You thought you were a Sloan when you read the book, but once you started putting yourself in Lina’s shoes, what did you notice most about your similarities or differences?

Lina and I are different in the sense that my own cringe meter is so much higher than hers, and she is so much more unapologetic about her own desire. There were some scenes, like when she gets up and dances at the bachelorette party, that I was nervous about how I would act it out without telling everyone I would never do that in real life.

Lisa Taddeo has talked a lot about the importance of building a really female-forward set; did it feel markedly different to you?

I have to say, the men on this show were holding the book in their hands just as much as we were. We had the best men — Austin Stowell, John Patrick, Blair Underwood. That’s a tough position to be in, I’m sure it felt like coming into a room and all the women are like [makes finger gun] SAY THE RIGHT THING! But they all did.

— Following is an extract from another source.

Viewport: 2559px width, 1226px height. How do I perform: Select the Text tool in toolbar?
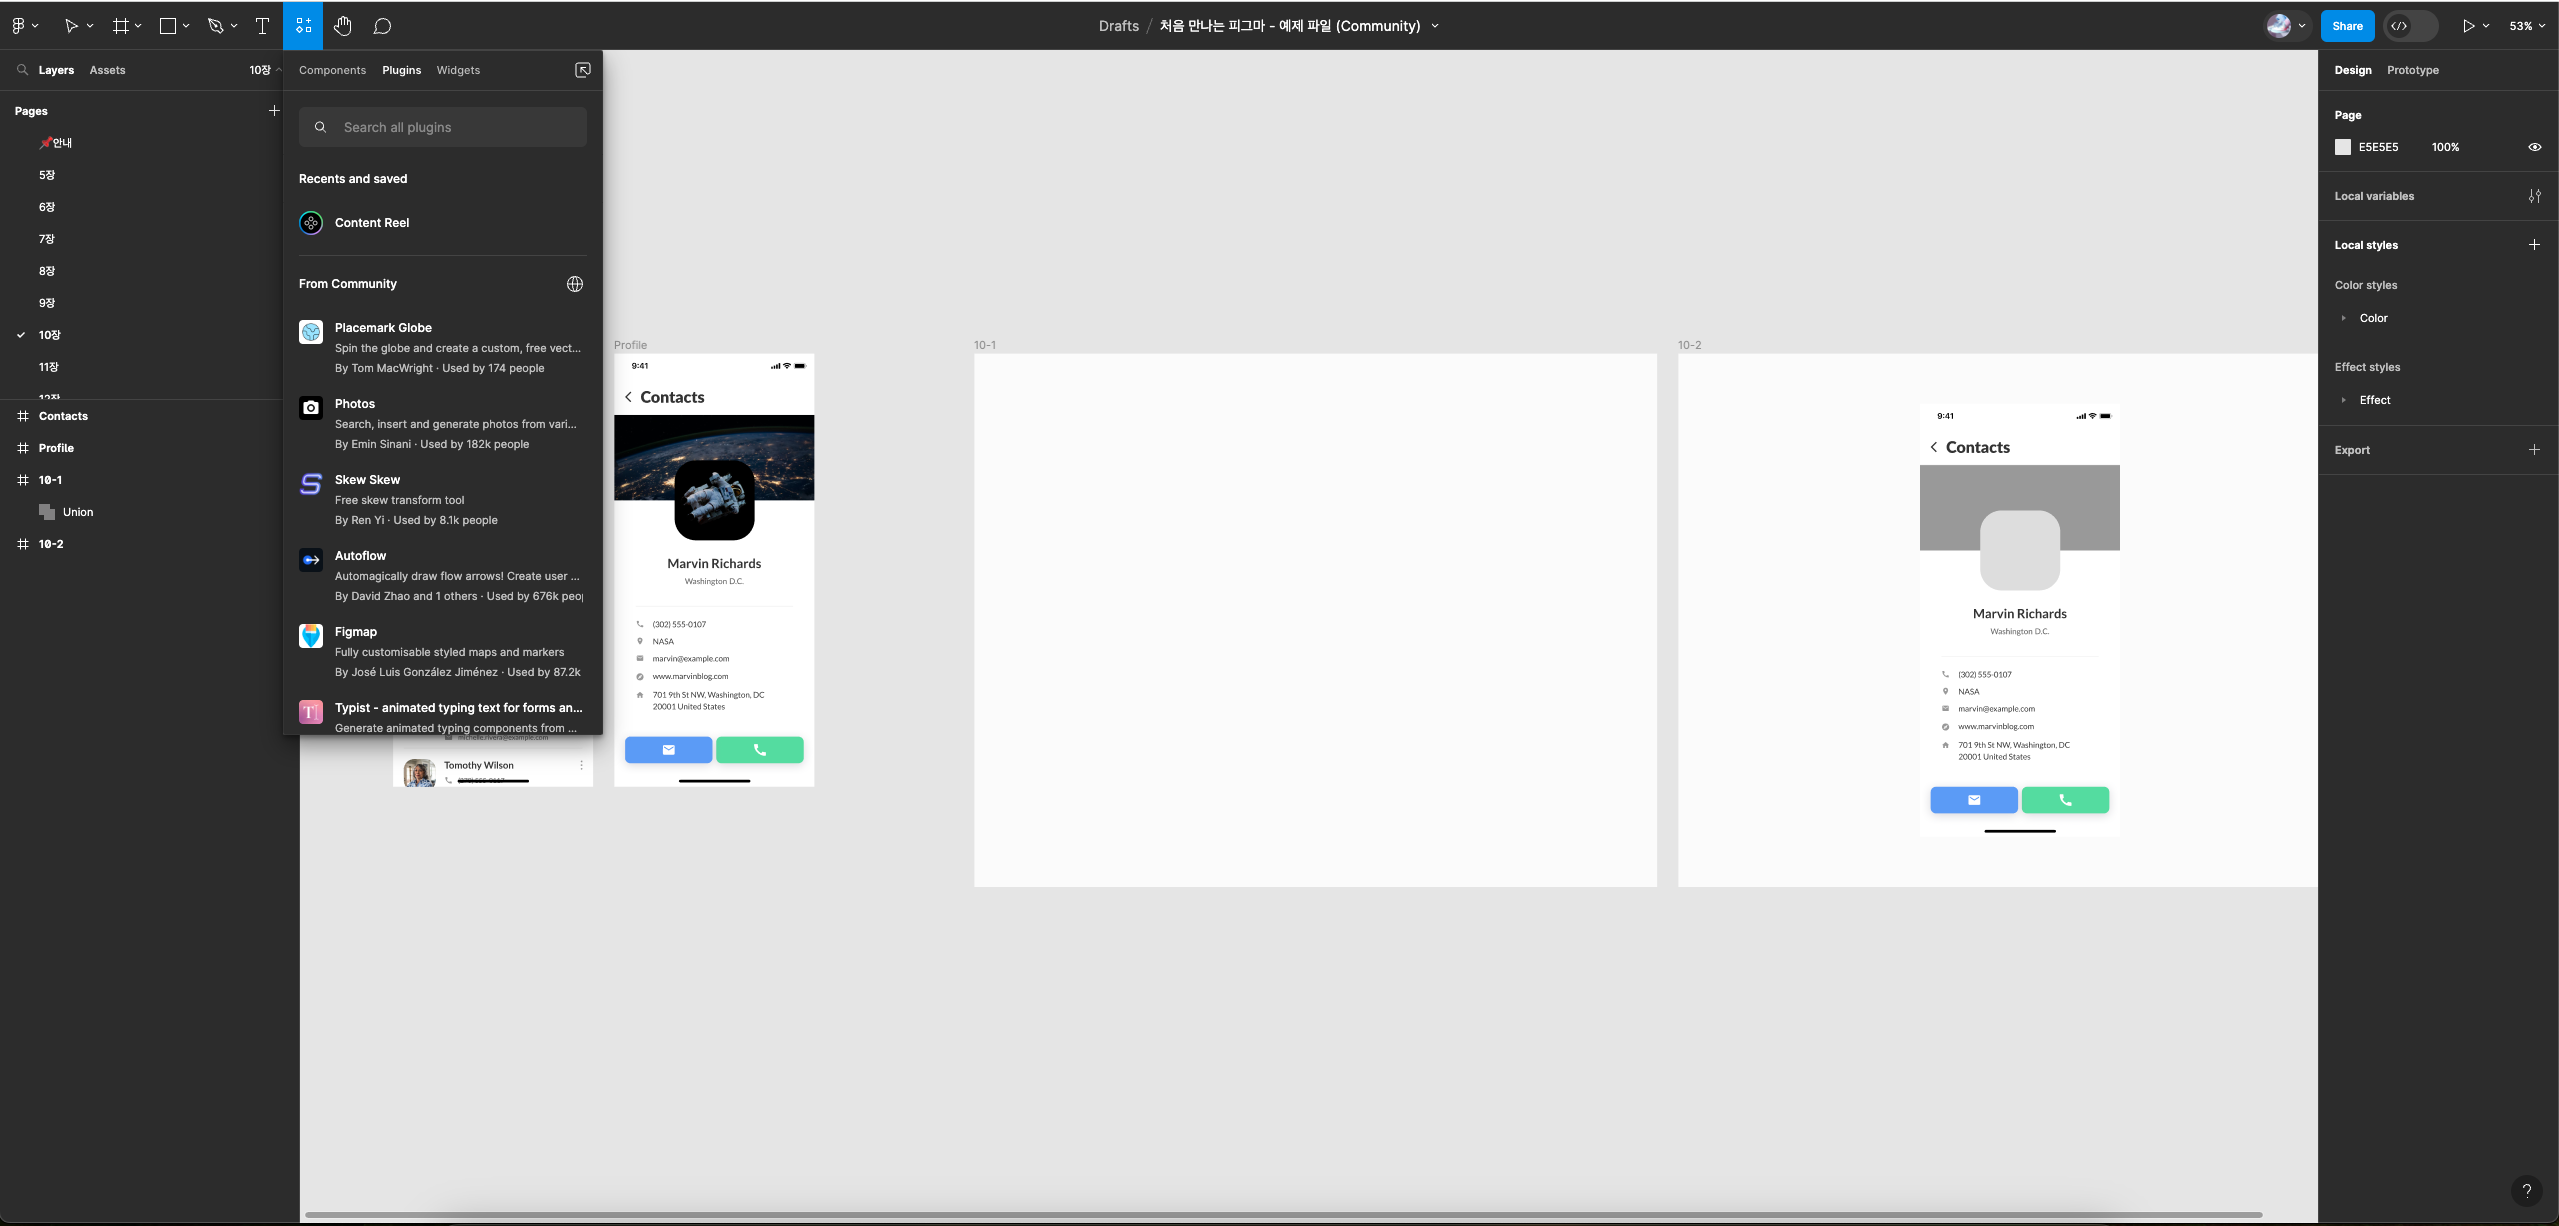(262, 26)
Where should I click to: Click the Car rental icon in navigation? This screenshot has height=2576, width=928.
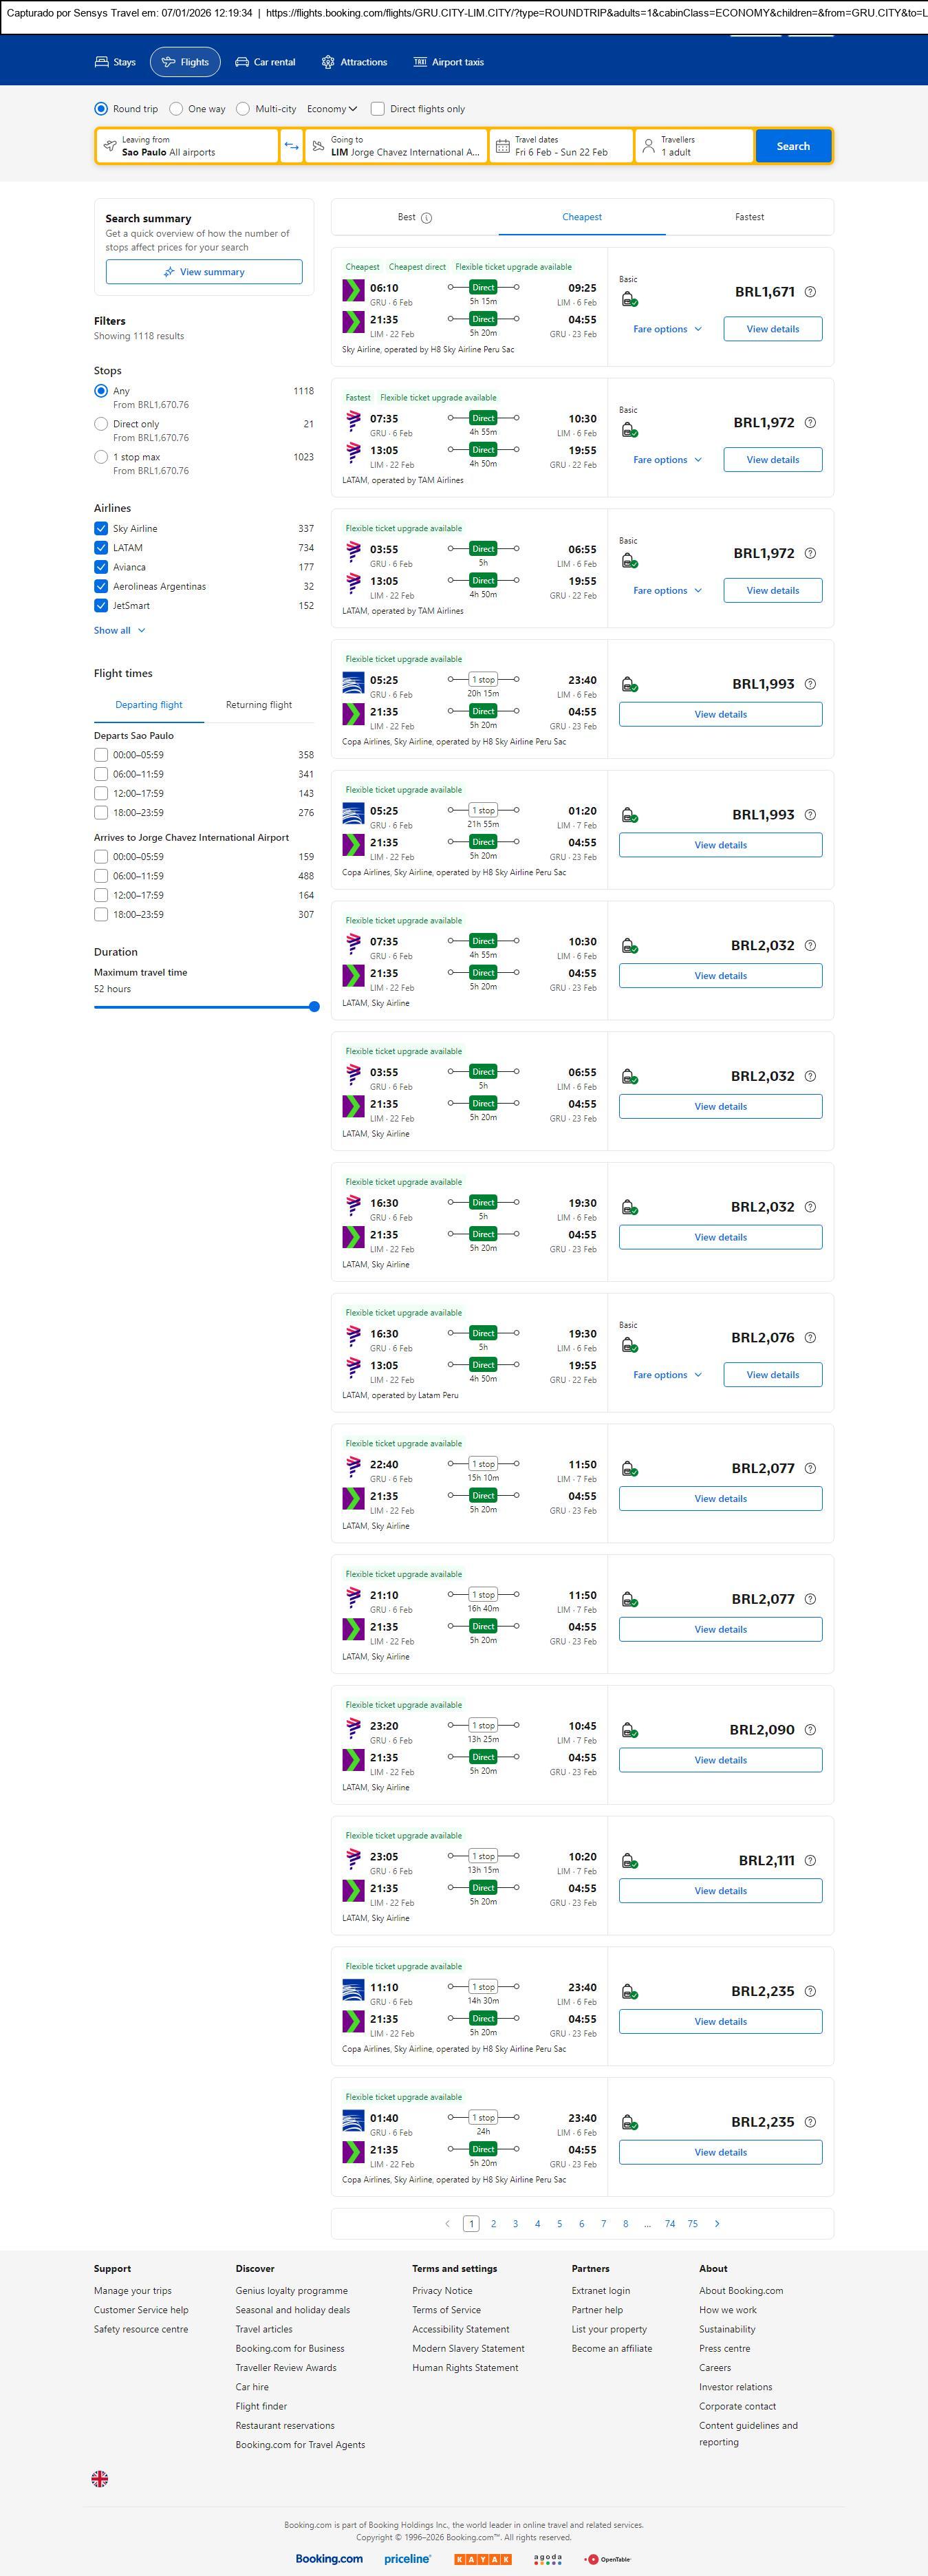(242, 62)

Do you have another book in you?

I wrote that book during the point of the pandemic when we all thought the world was capital-O-Over. It was like, this is the end and also this is my book. Then the world came back and it was like wait, we’re all not going to die, and I put my inner most thoughts out? It was terrifying, and hopefully that convergence of circumstances will never fucking happen again and I’ll never write another book.

Especially after having written a memoir, are you ever worried that you’re becoming too known, or that people feel like they know you too well?

I love being an actor and I can’t believe how lucky I’ve been. At the same time, I can walk around outside and only get recognized once, maybe twice a year. Literally. You can find me on whatever streaming platform you want, and if not no worries. The people who stop me are usually people who it seems like I would be friends with in real life. And they want the interaction to be over before I want it to be over, which is wonderful. They don’t even take their headphones out. It’s usually that once a year a gay man squints at me from across the subway.